All 17 Wyoming Republican U.S. Senate incumbents running for reelection have won their renomination bids over the last century
That seat is currently held by three-term Republican incumbent Mike Enzi, who has cruised to 45-point and 51-point reelection victories over the last two cycles.
While there is little clamoring in the Cowboy State to remove Enzi from office – and his seat is currently rated ‘safe’ by all prognosticators – a Cheney bid would certainly provide for drama in the GOP primary.
In fact, if Cheney were to defeat Enzi, she would make history.
A Smart Politics review of Wyoming U.S. Senate elections finds that no Republican incumbent running for reelection in the direct vote era has failed to win their party’s nomination.

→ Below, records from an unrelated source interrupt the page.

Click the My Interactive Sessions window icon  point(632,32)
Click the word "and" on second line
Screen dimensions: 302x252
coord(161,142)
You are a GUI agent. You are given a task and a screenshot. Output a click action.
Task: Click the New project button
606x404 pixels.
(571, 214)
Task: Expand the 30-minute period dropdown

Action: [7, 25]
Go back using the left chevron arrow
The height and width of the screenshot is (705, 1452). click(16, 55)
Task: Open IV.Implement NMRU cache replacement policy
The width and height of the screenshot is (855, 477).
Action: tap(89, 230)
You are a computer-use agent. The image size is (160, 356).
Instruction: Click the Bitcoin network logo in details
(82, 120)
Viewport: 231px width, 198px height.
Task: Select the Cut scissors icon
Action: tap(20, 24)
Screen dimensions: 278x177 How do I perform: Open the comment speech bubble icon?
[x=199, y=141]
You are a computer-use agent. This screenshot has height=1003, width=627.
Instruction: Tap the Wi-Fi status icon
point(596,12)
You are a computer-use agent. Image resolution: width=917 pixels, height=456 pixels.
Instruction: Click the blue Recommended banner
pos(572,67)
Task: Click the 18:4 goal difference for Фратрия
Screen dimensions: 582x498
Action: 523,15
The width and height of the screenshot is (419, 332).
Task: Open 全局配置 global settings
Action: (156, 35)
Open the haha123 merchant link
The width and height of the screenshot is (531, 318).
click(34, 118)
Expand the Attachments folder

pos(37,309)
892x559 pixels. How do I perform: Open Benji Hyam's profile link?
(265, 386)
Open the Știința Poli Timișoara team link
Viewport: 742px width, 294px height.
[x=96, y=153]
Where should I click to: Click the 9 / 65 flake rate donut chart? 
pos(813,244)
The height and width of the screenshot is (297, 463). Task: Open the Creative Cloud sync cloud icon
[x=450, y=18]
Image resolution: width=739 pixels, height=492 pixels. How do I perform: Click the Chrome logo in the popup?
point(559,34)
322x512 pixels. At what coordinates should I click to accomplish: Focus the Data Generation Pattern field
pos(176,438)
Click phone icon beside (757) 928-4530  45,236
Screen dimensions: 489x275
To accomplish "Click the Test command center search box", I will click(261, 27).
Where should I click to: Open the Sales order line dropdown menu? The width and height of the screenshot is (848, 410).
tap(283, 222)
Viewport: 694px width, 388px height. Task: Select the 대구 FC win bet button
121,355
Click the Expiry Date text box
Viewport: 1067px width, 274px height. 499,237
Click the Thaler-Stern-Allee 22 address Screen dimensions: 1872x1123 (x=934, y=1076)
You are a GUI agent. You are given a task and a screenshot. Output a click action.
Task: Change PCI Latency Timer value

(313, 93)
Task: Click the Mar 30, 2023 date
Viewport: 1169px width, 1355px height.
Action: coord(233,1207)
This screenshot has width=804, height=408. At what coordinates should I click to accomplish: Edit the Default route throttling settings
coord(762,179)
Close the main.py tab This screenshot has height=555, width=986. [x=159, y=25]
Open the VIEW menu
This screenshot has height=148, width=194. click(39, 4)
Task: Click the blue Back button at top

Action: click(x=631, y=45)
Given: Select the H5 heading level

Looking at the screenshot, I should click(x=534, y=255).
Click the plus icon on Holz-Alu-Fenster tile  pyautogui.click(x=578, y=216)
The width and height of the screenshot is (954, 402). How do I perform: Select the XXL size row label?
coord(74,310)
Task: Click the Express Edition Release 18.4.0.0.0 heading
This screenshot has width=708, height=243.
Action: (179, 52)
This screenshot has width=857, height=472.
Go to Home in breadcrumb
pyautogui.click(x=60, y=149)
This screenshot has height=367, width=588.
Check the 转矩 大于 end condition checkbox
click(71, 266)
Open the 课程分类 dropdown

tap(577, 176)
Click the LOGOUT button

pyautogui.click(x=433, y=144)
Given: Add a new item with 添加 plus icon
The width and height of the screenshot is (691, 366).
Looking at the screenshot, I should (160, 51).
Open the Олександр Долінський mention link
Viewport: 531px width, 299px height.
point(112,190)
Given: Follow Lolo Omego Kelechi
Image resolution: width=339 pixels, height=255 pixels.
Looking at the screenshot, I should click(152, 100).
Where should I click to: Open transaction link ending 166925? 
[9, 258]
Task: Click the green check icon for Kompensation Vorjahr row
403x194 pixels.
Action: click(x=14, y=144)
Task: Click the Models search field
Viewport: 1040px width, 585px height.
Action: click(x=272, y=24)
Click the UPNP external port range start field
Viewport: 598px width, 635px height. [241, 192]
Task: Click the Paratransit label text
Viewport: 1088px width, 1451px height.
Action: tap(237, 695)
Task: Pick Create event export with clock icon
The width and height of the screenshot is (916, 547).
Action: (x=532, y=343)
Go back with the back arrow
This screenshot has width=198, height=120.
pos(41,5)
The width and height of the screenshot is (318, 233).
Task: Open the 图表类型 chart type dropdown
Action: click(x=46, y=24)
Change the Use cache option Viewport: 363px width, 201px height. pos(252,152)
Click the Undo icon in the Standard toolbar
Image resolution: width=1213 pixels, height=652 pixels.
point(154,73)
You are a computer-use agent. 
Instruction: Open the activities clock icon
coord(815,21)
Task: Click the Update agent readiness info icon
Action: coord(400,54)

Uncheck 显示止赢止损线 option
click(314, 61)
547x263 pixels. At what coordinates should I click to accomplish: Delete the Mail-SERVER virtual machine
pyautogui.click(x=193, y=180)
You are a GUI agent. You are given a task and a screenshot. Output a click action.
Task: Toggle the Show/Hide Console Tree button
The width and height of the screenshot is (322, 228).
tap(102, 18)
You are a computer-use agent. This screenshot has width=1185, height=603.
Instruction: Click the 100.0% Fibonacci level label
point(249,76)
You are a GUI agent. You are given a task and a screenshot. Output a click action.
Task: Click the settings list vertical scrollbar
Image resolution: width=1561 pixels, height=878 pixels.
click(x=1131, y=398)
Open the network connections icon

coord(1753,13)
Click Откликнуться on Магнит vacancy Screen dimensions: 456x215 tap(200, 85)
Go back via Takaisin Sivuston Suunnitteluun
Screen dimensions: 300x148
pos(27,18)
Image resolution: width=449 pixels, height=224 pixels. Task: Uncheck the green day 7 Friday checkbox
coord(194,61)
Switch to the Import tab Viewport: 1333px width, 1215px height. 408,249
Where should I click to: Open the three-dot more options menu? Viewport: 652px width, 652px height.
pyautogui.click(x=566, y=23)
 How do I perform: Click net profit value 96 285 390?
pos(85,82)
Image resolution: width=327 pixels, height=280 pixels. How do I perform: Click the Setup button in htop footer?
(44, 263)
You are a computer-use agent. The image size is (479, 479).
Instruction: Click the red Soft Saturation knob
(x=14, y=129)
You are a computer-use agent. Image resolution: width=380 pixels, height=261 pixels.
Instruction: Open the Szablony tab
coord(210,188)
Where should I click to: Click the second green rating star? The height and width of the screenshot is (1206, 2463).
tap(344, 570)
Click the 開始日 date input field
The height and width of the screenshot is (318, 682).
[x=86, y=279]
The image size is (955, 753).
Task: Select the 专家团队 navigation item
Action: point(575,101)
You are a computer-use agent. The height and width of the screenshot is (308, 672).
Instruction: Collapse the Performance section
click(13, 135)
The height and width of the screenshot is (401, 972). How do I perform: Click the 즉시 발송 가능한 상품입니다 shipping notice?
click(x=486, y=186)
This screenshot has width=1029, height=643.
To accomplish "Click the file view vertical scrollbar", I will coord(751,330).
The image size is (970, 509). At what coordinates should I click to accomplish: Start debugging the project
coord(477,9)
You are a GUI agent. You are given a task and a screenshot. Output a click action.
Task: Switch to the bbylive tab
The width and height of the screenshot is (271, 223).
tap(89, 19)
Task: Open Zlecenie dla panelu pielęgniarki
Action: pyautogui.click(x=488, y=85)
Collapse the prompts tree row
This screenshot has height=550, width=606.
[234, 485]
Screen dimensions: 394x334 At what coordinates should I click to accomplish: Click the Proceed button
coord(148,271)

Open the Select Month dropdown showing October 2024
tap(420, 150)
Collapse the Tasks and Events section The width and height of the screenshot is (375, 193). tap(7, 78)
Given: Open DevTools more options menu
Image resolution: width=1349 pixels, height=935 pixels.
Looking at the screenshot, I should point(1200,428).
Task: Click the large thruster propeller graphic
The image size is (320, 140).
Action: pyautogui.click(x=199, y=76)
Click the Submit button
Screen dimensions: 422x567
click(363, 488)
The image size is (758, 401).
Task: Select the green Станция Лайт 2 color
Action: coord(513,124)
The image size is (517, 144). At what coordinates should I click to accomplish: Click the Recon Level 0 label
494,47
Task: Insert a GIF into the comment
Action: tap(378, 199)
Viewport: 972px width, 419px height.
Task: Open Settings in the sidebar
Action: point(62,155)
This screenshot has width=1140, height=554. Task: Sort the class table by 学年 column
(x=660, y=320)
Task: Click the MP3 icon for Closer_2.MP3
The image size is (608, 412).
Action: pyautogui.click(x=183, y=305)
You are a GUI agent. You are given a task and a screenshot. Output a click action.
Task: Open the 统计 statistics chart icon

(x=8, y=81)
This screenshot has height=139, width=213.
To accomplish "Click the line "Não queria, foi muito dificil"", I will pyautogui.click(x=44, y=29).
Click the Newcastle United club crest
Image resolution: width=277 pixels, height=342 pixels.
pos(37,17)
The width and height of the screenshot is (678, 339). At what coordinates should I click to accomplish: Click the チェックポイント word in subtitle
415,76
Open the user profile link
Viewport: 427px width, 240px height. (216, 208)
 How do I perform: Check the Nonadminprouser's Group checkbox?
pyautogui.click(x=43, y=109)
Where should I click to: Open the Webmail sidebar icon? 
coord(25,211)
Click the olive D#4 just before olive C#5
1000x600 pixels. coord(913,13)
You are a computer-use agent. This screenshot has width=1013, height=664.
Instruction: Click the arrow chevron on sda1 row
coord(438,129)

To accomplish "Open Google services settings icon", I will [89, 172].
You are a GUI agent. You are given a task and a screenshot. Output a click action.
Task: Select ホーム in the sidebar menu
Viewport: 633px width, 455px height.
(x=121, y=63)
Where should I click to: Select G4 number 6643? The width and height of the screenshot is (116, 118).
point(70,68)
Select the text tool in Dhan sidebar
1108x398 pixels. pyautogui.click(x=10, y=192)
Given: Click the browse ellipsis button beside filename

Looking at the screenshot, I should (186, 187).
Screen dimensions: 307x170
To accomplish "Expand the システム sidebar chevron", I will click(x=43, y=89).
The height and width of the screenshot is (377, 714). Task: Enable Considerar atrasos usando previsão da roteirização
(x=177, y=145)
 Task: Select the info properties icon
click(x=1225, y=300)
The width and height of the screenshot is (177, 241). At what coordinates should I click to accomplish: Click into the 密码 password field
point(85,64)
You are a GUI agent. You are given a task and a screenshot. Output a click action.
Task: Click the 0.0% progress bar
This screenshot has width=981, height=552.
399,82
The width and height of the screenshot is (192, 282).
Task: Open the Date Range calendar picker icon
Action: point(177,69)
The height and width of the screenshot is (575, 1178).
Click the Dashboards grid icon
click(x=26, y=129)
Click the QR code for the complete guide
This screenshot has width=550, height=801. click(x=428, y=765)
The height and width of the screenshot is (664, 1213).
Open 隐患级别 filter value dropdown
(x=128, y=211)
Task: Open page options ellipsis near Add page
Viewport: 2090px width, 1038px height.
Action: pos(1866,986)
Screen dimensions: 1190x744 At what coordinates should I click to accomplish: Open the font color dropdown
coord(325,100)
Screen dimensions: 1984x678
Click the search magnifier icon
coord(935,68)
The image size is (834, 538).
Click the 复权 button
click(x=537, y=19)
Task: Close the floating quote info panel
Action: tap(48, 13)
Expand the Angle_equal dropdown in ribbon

To date Wyoming Republican U.S. Senators are 17 for 17 in securing the GOP nomination when running for reelection since the first popular vote contest in the state in 1916.
All but four of these incumbents went on to win the general election including all 11 since 1972.
On six occasions, Wyoming GOP U.S. Senators did not seek reelection: Patrick Sullivan in 1930, Edward Crippa in 1954, Milward Simpson in 1966, Clifford Hansen in 1978, Malcolm Wallop in 1994, and Alan Simpson in 1996. (Sullivan had been appointed in 1929).
The remaining 17 incumbents were all successful in finding their way back on the general election ballot:
· Clarence Clark in 1916.
· Francis Warren in 1918.
· Francis Warren in 1924.
· Robert Carey in 1936.
· Edward Robertson in 1948.
· Frank Barrett in 1958.
· Clifford Hansen in 1972.
· Malcolm Wallop in 1982, 1988.
· Alan Simpson in 1984, 1990.
· Craig Thomas in 2000.
· Mike Enzi in 2002.
· Craig Thomas in 2006.
· Mike Enzi in 2008.
· John Barrasso in 2008 (special).
· John Barrasso in 2012.
Credible primary challengers to these Republican incumbents have been few and far between over the years, with just three opponents appearing on the ballot across the last six contests featuring a GOP incumbent since 2000.
A Cheney challenge to Enzi in 2014 is headline news in the Cowboy State – even if it doesn’t significantly improve the chances of the Democratic challenger in this deep red state.